Audiovisual literacy across real worlds: (Un)learning through recent indigenous-focused films in Brazil
In times of bloody land disputes between indigenous groups and cattle ranchers, loggers, miners and agribusiness lobbyists supported by federal authorities, the teaching of indigenous history and culture – made compulsory in Brazil by the Law 11.645/2008 – should be regarded as one of the most pressing issues in the curriculum in the country. In this gloomy and paradoxical scenario, there are indigenous-focused films that might enable viewers to look critically at the ways in which indigenous peoples are portrayed in mainstream media.
This presentation will address some of the challenges faced by, and possibilities brought about by, “The Hyperwomen” (2011) and “Xapiri” (2012), two award-winning pictures shot among specific communities of the Carib-speaking Kuikuro – inhabiting the upper reaches of the Xingu River in Mato Grosso – and the Tupi-speaking Yanomami – living in Roraima, in the Northwest Amazon. How do these films featuring shamanism and ritual explore territories that move beyond ethnographic documentary bounds, pointing to something other than fiction or nonfiction modes?
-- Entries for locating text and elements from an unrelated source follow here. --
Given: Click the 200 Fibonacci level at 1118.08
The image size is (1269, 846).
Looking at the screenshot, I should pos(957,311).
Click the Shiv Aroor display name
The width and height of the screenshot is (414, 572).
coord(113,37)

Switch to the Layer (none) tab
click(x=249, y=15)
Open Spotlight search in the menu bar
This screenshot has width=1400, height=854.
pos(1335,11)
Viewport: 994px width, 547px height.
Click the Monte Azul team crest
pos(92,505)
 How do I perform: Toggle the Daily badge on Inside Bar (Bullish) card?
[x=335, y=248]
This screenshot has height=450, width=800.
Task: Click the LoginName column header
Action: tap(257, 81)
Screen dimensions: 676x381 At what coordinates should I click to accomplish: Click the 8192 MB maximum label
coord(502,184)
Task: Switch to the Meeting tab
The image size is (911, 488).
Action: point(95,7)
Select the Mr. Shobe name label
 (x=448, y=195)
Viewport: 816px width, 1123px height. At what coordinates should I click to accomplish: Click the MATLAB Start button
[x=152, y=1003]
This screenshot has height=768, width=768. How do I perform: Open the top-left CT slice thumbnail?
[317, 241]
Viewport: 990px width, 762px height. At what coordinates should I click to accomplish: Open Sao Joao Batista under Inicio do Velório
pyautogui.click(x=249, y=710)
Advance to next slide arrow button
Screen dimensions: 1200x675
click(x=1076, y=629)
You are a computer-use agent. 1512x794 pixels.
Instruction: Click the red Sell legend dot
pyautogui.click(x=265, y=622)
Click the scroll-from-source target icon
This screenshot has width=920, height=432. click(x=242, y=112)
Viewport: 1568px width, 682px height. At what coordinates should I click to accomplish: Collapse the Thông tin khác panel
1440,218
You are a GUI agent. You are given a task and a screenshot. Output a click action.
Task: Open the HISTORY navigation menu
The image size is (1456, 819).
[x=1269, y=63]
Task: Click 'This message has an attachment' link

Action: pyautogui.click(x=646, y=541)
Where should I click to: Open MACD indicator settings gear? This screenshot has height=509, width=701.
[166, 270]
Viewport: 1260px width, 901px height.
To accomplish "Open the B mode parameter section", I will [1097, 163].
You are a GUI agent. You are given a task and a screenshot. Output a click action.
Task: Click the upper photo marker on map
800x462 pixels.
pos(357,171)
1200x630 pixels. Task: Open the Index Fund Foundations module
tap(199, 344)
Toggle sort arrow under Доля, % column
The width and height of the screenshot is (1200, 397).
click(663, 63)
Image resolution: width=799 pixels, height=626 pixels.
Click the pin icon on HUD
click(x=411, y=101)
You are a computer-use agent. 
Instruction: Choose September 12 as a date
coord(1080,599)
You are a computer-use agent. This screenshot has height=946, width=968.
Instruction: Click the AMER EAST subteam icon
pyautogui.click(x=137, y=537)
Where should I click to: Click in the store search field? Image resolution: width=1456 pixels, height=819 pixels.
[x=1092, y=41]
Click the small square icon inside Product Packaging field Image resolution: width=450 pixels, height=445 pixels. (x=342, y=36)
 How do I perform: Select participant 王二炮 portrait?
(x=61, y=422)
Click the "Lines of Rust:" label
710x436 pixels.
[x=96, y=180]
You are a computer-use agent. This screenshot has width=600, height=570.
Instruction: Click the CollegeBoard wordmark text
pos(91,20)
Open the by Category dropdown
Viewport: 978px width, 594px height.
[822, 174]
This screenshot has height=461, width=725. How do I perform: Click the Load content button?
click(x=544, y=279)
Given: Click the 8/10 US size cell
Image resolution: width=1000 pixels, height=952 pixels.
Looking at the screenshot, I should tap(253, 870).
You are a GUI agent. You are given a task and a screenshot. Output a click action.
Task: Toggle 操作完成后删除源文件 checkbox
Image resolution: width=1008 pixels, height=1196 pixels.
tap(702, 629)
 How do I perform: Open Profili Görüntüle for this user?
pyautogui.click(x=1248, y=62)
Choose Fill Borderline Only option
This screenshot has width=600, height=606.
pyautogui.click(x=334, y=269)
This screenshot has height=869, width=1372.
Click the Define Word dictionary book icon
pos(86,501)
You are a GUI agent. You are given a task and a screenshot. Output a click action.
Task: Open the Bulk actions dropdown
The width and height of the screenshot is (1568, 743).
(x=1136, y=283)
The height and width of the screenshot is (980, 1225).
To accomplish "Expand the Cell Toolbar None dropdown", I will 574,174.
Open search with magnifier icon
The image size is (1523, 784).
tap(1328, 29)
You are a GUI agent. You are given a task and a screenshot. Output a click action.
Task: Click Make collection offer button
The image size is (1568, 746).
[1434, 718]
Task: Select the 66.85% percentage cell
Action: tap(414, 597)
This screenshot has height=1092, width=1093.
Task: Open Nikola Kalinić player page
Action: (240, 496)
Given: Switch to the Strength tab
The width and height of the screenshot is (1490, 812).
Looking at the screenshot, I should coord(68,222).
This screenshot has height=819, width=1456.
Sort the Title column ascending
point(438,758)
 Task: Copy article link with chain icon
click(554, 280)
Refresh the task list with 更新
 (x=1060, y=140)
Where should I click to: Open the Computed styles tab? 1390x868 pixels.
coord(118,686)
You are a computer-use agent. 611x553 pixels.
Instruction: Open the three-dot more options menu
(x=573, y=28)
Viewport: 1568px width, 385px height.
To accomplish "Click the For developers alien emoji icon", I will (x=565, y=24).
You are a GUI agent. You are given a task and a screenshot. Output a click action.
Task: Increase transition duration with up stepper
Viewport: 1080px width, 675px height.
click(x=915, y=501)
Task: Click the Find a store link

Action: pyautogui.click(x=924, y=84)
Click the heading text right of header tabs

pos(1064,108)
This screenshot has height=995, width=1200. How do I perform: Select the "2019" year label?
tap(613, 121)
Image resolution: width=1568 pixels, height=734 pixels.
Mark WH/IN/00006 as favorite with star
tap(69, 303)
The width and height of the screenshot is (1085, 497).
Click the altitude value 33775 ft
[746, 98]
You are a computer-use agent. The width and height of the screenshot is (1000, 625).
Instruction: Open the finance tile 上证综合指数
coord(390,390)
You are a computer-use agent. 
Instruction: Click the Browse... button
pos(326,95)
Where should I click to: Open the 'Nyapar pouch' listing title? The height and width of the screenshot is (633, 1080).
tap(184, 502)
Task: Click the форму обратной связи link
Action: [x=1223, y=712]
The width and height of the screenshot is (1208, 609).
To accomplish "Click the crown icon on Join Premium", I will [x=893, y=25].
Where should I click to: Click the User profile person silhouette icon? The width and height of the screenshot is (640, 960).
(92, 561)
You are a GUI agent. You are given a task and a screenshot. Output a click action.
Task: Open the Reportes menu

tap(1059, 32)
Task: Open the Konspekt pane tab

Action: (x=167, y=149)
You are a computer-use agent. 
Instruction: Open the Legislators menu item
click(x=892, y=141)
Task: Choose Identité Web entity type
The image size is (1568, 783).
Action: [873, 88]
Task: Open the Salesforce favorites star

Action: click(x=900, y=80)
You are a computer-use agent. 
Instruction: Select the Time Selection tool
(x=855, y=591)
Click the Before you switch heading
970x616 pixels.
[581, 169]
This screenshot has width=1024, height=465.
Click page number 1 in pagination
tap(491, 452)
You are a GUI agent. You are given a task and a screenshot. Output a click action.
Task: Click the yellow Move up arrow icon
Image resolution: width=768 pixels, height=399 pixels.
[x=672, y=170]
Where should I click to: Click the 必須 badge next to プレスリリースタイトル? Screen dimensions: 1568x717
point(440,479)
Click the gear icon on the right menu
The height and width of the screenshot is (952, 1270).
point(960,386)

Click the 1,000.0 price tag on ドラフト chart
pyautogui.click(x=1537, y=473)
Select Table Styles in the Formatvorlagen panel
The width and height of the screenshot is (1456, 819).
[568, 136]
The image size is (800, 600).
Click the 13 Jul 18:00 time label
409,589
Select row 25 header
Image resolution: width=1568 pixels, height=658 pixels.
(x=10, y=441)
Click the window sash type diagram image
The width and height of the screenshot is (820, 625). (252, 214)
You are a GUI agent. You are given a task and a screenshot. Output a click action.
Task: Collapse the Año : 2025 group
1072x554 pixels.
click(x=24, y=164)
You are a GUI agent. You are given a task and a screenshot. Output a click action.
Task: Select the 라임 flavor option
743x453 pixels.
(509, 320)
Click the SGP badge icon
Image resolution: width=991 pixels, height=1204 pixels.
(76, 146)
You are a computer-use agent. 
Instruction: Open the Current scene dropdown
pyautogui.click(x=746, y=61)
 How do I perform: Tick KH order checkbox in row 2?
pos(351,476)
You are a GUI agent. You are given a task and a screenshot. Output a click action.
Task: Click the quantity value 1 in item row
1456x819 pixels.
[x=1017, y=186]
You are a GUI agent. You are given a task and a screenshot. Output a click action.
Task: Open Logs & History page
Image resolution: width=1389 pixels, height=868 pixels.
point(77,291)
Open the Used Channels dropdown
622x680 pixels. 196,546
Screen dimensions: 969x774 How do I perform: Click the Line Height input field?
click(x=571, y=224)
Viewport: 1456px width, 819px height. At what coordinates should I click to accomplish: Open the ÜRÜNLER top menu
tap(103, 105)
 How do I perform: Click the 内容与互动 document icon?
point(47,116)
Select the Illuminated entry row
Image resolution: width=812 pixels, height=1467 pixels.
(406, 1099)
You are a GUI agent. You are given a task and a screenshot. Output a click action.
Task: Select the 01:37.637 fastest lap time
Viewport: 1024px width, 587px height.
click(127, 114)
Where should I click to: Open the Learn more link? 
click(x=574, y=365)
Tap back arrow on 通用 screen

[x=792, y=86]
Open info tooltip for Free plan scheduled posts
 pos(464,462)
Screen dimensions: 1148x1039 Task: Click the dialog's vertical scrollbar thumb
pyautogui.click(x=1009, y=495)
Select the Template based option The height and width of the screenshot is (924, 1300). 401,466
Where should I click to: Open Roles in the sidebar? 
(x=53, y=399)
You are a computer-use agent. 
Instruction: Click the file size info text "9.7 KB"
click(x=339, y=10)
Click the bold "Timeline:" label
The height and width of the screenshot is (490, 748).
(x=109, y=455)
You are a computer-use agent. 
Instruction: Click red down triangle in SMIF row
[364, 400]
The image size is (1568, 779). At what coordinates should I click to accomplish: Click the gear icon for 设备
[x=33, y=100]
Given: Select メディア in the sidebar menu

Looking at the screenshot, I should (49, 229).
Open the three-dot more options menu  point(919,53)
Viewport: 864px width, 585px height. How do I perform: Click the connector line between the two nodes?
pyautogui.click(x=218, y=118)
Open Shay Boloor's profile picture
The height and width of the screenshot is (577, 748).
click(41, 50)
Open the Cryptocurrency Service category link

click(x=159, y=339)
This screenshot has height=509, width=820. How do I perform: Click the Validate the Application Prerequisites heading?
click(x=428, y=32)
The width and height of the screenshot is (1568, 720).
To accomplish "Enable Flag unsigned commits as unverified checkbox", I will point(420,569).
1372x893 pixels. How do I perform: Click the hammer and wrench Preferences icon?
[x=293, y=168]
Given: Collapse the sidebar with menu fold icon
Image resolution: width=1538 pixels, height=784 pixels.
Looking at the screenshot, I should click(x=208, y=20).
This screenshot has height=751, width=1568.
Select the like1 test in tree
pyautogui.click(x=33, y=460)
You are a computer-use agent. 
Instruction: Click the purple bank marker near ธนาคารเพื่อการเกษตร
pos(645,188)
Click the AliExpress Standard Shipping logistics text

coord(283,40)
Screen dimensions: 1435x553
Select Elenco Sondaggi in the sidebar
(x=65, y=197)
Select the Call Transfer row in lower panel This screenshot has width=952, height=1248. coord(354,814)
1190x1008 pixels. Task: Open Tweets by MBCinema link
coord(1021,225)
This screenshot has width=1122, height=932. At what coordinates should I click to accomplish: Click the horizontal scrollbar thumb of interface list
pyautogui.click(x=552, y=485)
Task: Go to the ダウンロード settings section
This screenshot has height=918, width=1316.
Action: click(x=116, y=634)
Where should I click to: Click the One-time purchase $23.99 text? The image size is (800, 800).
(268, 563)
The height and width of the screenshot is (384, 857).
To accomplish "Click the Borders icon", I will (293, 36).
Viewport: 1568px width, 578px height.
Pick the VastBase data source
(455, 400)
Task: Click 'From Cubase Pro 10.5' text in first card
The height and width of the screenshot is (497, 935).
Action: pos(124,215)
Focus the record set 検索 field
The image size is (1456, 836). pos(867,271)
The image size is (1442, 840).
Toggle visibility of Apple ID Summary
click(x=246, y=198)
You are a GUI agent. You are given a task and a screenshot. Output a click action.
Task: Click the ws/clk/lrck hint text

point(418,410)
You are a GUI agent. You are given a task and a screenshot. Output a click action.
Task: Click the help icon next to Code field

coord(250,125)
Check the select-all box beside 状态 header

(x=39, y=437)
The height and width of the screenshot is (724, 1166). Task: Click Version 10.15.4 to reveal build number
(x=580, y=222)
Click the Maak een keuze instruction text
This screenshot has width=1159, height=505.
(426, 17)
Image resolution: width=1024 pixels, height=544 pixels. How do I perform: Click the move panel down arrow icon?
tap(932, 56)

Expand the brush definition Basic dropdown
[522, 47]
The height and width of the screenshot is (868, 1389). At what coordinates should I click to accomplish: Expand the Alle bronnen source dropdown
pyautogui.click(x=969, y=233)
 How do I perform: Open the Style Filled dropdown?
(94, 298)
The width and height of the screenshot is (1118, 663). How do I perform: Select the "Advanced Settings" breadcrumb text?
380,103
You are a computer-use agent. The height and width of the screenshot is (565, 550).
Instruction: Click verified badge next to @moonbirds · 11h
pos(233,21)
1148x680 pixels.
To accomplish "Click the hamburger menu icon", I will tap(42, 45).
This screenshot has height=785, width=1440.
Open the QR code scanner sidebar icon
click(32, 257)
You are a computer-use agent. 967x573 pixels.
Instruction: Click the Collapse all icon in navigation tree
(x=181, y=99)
Additionally, to what extent can they crosscut bodily senses and conceptual frameworks in a way that might help one unlearn assumptions and expectations forged by national and developmentalist concerns? Rather than explain shamanism and ritual, “The Hyperwomen” and “Xapiri” translate in both content and form the dynamics of such Amerindian practices through experimentation with the visible and the invisible, the audible and the inaudible. Each in its own particular way, these films engage us with different “real worlds” rather than “imaginary ways of ‘seeing the world'” (Viveiros de Castro 2004), providing us with an opportunity to rethink and reframe audiovisual literacy in relation to indigenous peoples in the 21st century.